In your algorithm you should use:

for(i=0; t[i] != '\0'; i++)
{
    if(t[i] == 'a')
    {
        j = i;
        r[j++] = '1';
        r[j++] = '2';
        r[j++] = '3';
    }
    else if(j==i)
        r[j++] = t[i];
}
r[j] = '\0';

and in your malloc you should add +1 character for the '\0', because strlen() doesn't count that, so

char *r = malloc(3 + strlen(t));

instead of

char *r = malloc(2 + strlen(t));

This will give you 12123k123

Answer 3

The problem is strlen(t) + 2 is not enough, consider the worst case i.e. the string is just made of only a characters, then it should be

char *r = malloc(3 * strlen(t) + 1);

and szieof(char) == 1 is madatory by the way.

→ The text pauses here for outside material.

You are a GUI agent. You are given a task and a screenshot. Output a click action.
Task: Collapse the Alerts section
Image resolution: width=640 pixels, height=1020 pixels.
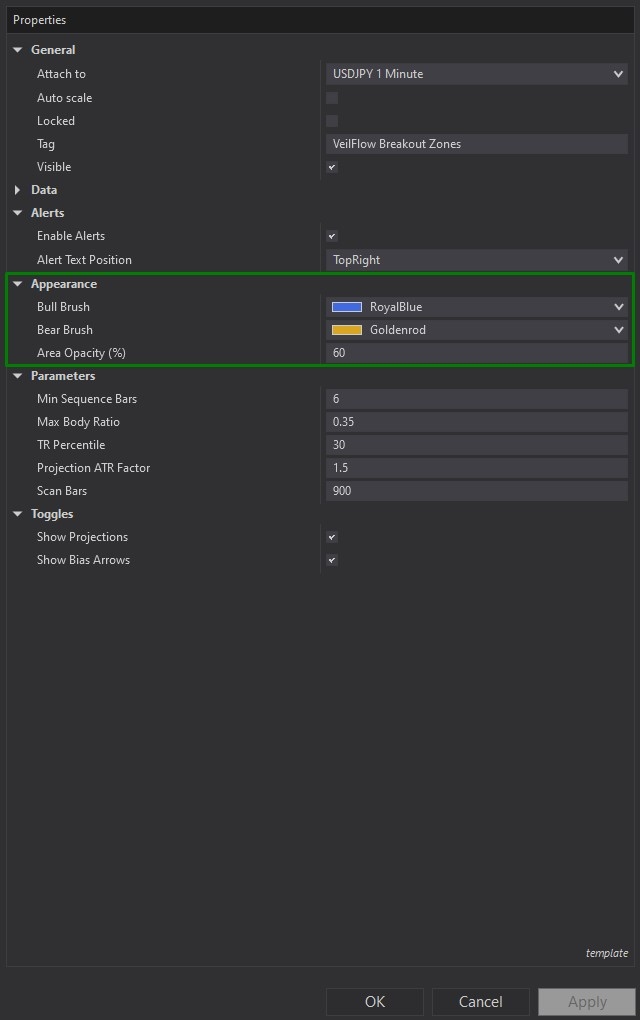pos(17,212)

And you will need a counter for the position in the r string, say j

Try this

#include <stdlib.h>
#include <string.h>
#include <stdio.h>

int main()
{
    int i, j = 0;
    char t[] = "ayasxka";
    /* don't call strlen multiple times, store the value if it wont change */
    size_t length = strlen(t);

    /* it doesn't matter how unlikely malloc will fail, check that + */
    char *r = malloc(3 * length + 1); /*                           | */
    if (r == NULL) /* <--------------------------------------------+ */
        return -1;
    for (i = 0 ; t[i] != '\0' ; i++)
    {
        if(t[i] == 'a')
        {
            r[j++] = '1';
            r[j++] = '2';
            r[j++] = '3';
        }
        else
            r[j++] = t[i];
    }
    /* you don't need the memset */
    r[j] = '\0';

    printf("%s\n", r);
    free(r);

    return 0;
}